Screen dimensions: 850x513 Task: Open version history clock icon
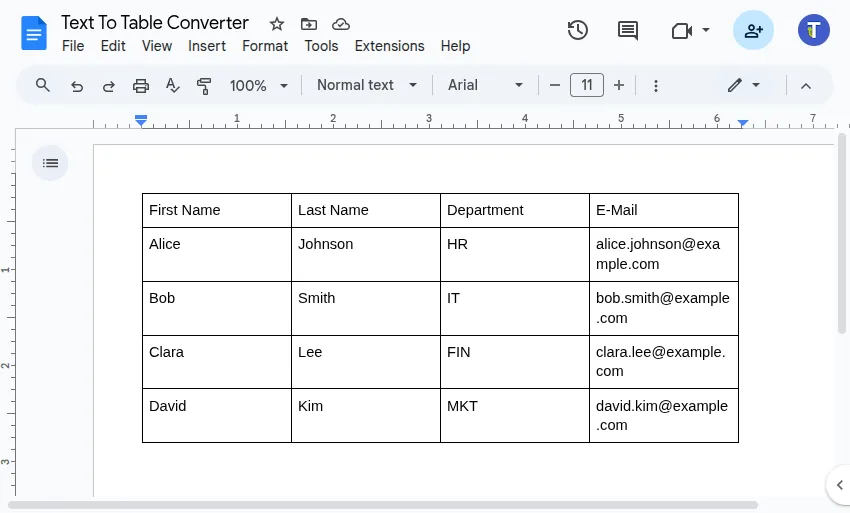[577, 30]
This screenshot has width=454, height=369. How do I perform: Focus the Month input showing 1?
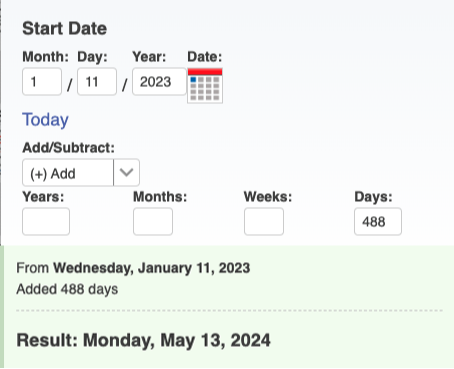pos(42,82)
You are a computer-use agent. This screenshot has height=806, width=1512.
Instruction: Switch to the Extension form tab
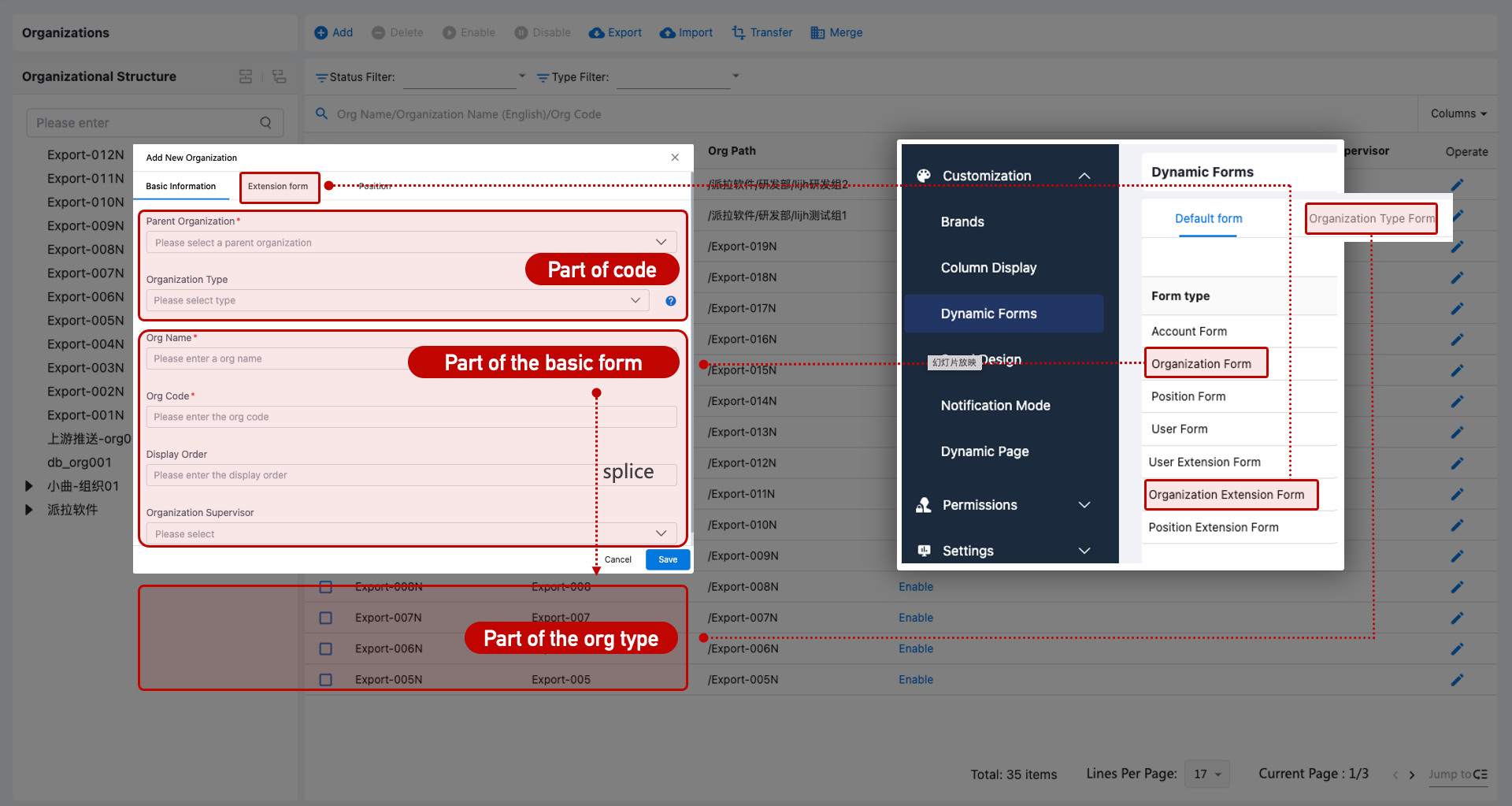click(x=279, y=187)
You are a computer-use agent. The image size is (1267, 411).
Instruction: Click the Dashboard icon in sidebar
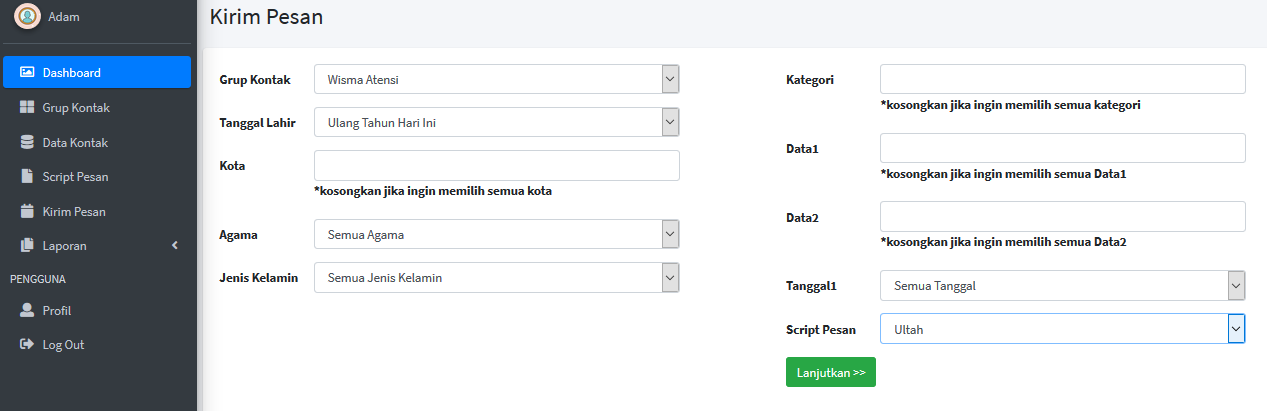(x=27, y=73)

==

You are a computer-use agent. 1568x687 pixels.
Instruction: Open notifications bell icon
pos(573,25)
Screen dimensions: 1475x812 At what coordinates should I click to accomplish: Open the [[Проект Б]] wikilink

* Objective
Rewrite the stretch of the listing from the line that contains "Screen dimensions: 850x513" through the line that contains "(x=27, y=73)", swapping "Instruction" for "Command" and changing nothing else. Leave the pictures out of your answer.

* Finished task
Screen dimensions: 850x513 Task: Open version history clock icon
[577, 30]
This screenshot has width=454, height=369. How do I perform: Focus the Month input showing 1?
pos(42,82)
You are a computer-use agent. This screenshot has height=806, width=1512.
Command: Switch to the Extension form tab
click(x=279, y=187)
You are a computer-use agent. The image size is (1267, 411).
Command: Click the Dashboard icon in sidebar
(x=27, y=73)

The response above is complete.